* **The records**:
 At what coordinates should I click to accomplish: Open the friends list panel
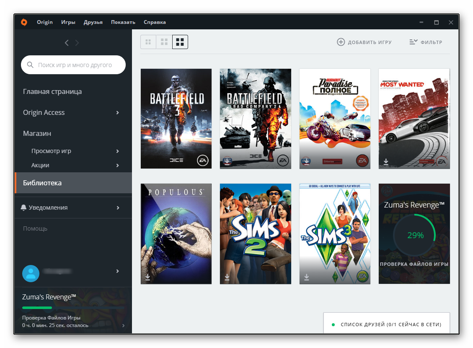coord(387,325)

* * *

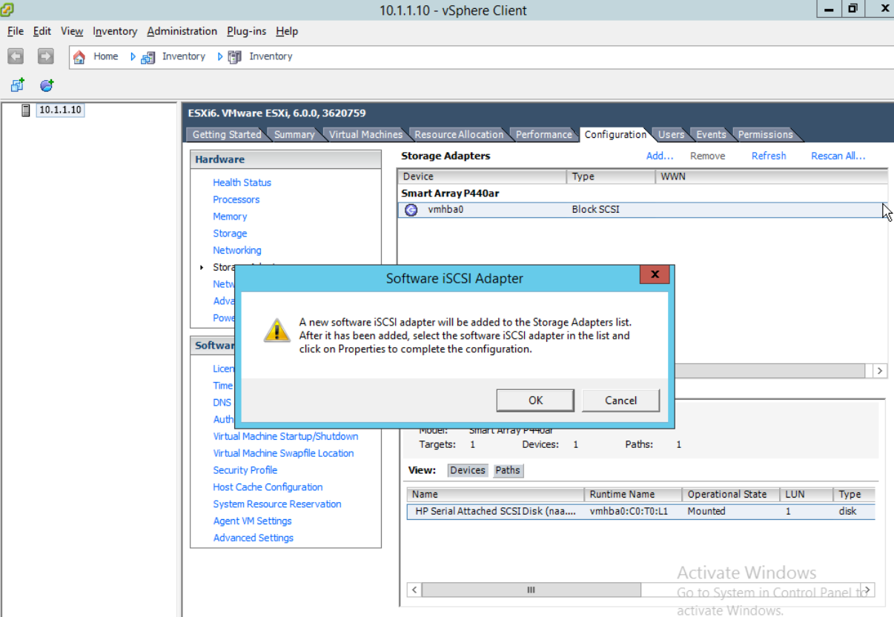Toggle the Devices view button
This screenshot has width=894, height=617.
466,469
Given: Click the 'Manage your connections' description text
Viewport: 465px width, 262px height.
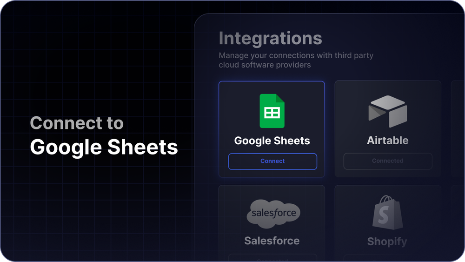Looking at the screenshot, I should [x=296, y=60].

* * *

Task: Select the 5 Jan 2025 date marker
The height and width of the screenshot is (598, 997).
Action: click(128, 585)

* **Task directions**: Rewrite the part of the records that opens with the line containing "At what coordinates" and closes with the line containing "coord(387,325)", requests included, shifting each coordinate in the answers up by 13. Leave the pictures out of your answer.

* **Full answer**:
 At what coordinates should I click to accomplish: Open the friends list panel
coord(400,338)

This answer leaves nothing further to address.